Por eso, Lucía, quien estaba frente a la ventana, lo escuchó, y “carroña” no es
una palabra que tenga en su vocabulario la humilde empleada que limpiaba las
oficinas del edificio de Rectoría. Esto es una prueba que sí escuchó a Martín
Baró y que vio a los soldados.
El asesinato de
los padres jesuitas marcó el final de la guerra. Este crimen brutal hizo que
Estados Unidos cesara la ayuda de hasta cuatro mil millones de dólares que ese
país mandó al Ejército salvadoreño, en
el conjunto de la contienda, para mantener la guerra; también inició una
investigación de lo ocurrido por medio de un comité encabezado por el
congresista Joe Mockley.
La muerte de los
jesuitas, por ser intelectuales conocidos internacionalmente, fue el toque de
atención para que el mundo supiera lo que estaba sucediendo en El Salvador.

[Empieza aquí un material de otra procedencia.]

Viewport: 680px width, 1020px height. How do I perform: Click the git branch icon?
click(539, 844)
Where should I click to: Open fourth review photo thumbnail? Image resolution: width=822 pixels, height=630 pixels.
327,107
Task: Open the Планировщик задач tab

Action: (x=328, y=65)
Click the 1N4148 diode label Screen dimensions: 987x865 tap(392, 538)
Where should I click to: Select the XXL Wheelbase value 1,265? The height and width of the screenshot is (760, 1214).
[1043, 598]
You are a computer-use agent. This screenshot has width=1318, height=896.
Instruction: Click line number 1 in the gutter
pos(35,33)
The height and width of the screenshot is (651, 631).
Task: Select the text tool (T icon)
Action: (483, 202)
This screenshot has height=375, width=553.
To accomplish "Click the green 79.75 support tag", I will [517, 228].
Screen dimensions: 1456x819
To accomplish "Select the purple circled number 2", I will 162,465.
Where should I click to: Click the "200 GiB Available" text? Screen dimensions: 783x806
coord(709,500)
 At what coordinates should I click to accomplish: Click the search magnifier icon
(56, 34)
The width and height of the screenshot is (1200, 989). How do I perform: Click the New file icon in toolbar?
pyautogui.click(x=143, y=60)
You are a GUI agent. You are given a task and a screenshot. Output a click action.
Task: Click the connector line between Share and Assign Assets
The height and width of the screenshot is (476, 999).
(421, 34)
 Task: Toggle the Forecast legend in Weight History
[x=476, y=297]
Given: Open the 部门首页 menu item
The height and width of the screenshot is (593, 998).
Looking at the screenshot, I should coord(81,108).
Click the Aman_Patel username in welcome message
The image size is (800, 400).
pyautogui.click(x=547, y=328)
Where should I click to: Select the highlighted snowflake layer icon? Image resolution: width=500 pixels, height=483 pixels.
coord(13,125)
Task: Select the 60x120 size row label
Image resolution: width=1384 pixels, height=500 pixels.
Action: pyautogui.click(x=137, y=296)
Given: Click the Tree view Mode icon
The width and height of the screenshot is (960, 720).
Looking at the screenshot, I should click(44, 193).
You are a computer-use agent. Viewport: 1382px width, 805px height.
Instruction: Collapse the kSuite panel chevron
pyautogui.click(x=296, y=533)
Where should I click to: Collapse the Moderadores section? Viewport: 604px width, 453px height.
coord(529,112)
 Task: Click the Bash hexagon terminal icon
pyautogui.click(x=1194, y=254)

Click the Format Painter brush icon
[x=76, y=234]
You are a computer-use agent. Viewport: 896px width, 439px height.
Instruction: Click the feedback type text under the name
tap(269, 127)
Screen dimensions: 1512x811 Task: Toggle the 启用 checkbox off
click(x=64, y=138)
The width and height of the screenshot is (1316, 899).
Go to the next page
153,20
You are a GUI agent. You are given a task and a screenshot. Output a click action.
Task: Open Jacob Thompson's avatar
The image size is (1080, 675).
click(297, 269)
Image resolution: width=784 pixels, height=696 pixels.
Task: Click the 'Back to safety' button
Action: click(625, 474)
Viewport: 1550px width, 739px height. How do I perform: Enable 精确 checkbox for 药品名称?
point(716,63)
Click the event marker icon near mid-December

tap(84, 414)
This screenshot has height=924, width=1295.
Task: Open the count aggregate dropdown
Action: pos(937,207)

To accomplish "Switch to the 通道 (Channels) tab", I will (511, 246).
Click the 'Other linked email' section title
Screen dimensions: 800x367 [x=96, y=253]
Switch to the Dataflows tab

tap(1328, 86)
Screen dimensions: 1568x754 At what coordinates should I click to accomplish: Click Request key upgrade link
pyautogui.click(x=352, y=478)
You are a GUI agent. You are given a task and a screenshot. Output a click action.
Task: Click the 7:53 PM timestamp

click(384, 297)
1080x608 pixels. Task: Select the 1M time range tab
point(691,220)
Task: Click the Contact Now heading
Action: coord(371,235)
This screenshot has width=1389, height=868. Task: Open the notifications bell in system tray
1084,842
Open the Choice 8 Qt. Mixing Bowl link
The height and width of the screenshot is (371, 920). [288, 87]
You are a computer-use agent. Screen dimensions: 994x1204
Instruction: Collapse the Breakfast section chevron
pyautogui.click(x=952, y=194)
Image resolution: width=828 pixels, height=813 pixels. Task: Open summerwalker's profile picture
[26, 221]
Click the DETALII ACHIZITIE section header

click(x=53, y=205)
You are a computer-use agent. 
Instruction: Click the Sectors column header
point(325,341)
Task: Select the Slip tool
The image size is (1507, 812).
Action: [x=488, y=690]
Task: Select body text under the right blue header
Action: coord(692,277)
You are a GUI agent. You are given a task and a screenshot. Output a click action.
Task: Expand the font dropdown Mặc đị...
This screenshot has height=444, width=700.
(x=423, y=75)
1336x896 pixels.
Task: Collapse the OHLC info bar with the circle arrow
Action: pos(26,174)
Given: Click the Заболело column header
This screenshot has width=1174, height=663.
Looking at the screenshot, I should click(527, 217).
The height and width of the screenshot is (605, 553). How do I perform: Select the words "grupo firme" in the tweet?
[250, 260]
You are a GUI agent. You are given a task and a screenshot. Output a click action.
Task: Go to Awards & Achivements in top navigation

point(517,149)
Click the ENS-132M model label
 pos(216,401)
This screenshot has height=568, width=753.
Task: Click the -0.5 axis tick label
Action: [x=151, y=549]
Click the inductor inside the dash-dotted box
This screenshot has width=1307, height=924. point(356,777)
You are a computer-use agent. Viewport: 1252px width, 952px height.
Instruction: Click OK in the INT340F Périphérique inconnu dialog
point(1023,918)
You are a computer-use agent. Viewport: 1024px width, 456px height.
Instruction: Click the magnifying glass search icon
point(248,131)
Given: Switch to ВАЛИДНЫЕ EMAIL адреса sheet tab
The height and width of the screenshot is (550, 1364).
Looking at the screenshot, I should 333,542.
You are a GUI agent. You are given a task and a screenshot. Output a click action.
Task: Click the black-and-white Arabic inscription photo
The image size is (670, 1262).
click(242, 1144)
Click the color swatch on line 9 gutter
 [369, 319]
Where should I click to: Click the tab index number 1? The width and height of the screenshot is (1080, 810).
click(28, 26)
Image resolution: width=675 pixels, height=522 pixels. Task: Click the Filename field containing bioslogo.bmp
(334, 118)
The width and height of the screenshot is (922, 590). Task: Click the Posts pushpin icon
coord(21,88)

Ellos fueron hombres de bien que solo querían la justicia y la paz para el
país. Trabajaron incansablemente para alcanzar ese fin, por ello pagaron un
enorme precio: sus vidas, las que se suman a las ochenta mil vidas que
ofrendaron los salvadoreños para que su país tuviera, al fin, la oportunidad de
iniciar el camino hacia la democracia.